On April 30, the Harvard Museums of Science and Culture and the Harvard Art Museums launched an annual program focusing on innovative curatorial practice, offering seminars and a public lecture each year.
The inaugural lecture, Worldly Worlding: Curating the Imaginal Fields of Science and Art, featured Carolyn Christov-Bakargiev, artistic director of dOCUMENTA (13), an international art exhibit held in Germany in 2012. The critically acclaimed exhibition focused on the integration of science into the contemporary art world.
In curating and coordinating dOCUMENTA (13), Christov-Bakargiev said that one of the fundamental questions of the exhibition focused on connectivity and togetherness. “How do you make something that has a togetherness, and at the same time is a centrifugal structure outward, [that] has the shared knowledge that we aggregate and disaggregate in our contemporary life?” she asked.
One answer, she said, could be found in an installation containing several small Bactrian princess statues, which originate from the northern part of Afghanistan. Dated to 2000 BCE, only 80 such statues are currently known in existence.

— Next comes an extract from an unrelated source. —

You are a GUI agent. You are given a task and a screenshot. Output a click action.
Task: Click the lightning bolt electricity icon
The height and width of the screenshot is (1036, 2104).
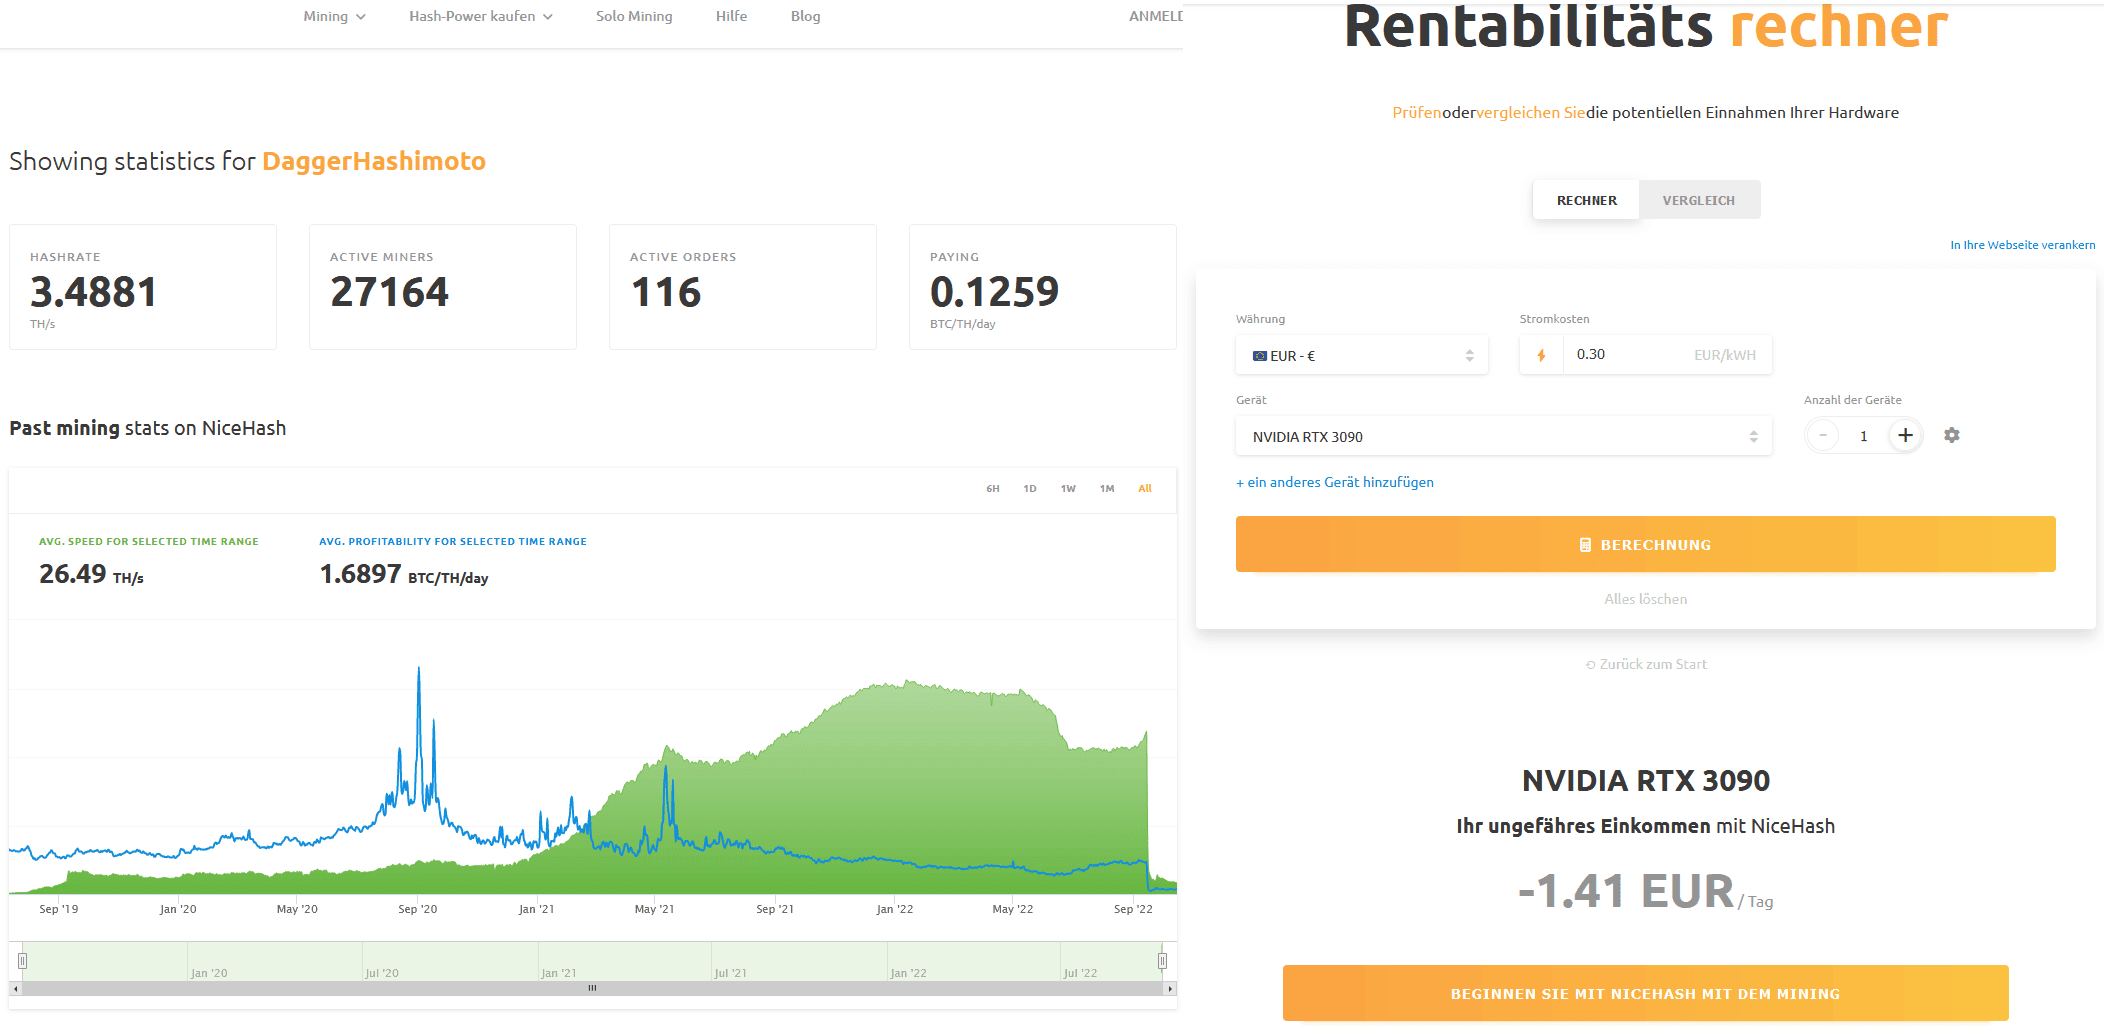coord(1541,355)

Each princess is “about the size of an iPod,” said Christov-Bakargiev, “and each is a composite stone figure made up of separate pieces—one for hair, for example, and another for the face. These individual sections, which together give the princess form, are not bound by glue or secured by any other mechanism.
Instead, balance is key in maintaining these delicate and serene figures. Christov-Bakargiev said that a sense of history, equilibrium, and uniqueness was fundamental to the theme of dOCUMENTA (13).
The placement of the ancient stone figures in a contemporary art installation also speaks to the theme of collapsing accepted categories. Removed from their archaeological (scientific) context, these figures can now be seen with fresh eyes. This is akin to the innovative exhibition strategies Harvard Art Museums curators are applying to the installations in our new facility.
The collaboration between the Harvard Art Museums and the Harvard Museums of Science and Culture is part of the museums’ ongoing effort to build and strengthen partnerships across the university and in the broader community.